Suppose $G$ is an abelian group with $mG=G$ for some $m\in \mathbb{Z}$. Show that every short exact sequence
$$0\to G\xrightarrow{f}E\xrightarrow{g}\Bbb Z_m\to 0$$
splits.
I know that ${\rm Ext}_\mathbb{Z}^1(\mathbb{Z}_m,G)=0$, then I deduce the long exact sequence
$$0\to{\rm Hom}_{\Bbb Z}(\Bbb Z_m, G)\xrightarrow{{\rm Hom}_{\Bbb Z}(G, f)}{\rm Hom}_{\Bbb Z}(\Bbb Z_m, E)\xrightarrow{{\rm Hom}_{\Bbb Z}(\Bbb Z_m, g)}{\rm Hom}_{\Bbb Z}(\Bbb Z_m, \Bbb Z_m)\to 0$$
I'm not sure how to put all together to get that the sequence splits.
Your proof (plus the hint in the comments) is more succint, but we can also do it explicitly:
Pick some lift $\widetilde{1}$ in $E$ of the element $1 \in \mathbb{Z}_m$. Now $m\widetilde{1}$ is in the kernel of $g$, so it's in the image of $f$; say it's $f(\alpha)$. By hypothesis, there is $\beta \in G$ with $m\beta = \alpha$.

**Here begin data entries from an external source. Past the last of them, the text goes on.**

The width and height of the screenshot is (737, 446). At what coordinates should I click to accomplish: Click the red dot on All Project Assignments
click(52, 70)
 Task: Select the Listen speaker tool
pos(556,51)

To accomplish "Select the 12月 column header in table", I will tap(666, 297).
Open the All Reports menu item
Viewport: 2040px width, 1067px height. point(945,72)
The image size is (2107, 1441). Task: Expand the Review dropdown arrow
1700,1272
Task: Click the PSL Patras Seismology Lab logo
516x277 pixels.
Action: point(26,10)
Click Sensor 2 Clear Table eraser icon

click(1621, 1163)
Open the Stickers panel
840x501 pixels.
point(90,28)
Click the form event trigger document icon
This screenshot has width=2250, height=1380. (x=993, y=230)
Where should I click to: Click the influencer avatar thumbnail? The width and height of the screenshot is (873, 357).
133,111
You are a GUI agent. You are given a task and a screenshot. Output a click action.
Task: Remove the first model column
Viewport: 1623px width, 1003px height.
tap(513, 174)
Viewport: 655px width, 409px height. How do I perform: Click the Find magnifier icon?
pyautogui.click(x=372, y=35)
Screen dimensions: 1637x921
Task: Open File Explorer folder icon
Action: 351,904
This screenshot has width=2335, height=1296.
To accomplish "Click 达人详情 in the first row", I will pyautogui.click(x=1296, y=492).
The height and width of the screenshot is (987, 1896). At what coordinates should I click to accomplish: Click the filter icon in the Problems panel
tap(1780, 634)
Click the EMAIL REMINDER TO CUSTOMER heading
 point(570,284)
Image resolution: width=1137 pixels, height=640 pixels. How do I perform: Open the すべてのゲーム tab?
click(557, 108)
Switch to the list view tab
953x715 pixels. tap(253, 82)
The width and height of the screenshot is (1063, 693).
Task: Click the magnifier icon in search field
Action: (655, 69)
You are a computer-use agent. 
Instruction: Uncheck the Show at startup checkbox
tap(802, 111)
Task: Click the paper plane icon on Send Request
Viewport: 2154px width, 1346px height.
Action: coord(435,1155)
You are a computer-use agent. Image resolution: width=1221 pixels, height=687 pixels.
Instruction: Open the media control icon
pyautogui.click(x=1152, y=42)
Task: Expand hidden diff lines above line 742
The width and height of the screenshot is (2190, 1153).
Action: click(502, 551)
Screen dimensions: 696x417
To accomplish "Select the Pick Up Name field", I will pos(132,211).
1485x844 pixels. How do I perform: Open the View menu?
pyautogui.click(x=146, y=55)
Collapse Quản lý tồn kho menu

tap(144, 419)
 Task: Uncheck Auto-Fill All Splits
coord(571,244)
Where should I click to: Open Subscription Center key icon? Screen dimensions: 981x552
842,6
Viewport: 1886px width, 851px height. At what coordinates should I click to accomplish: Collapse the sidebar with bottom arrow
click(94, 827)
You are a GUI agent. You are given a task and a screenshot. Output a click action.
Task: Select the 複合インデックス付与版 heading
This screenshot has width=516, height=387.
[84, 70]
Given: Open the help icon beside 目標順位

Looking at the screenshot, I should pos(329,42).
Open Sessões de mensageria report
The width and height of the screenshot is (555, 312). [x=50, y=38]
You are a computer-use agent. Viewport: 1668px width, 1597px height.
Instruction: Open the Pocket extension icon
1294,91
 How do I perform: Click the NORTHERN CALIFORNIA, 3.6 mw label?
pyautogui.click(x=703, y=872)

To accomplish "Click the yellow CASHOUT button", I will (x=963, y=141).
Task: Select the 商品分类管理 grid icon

The claim is then that the map $\phi: \mathbb{Z}_m \to E$ given by $\phi(j) = j(\widetilde{1} - f(\beta))$ is a splitting of this sequence. You need to check that $\phi(m) = 0$ (else the map wouldn't be well-defined) and that $g \phi$ is the identity map, both of which are straightforward.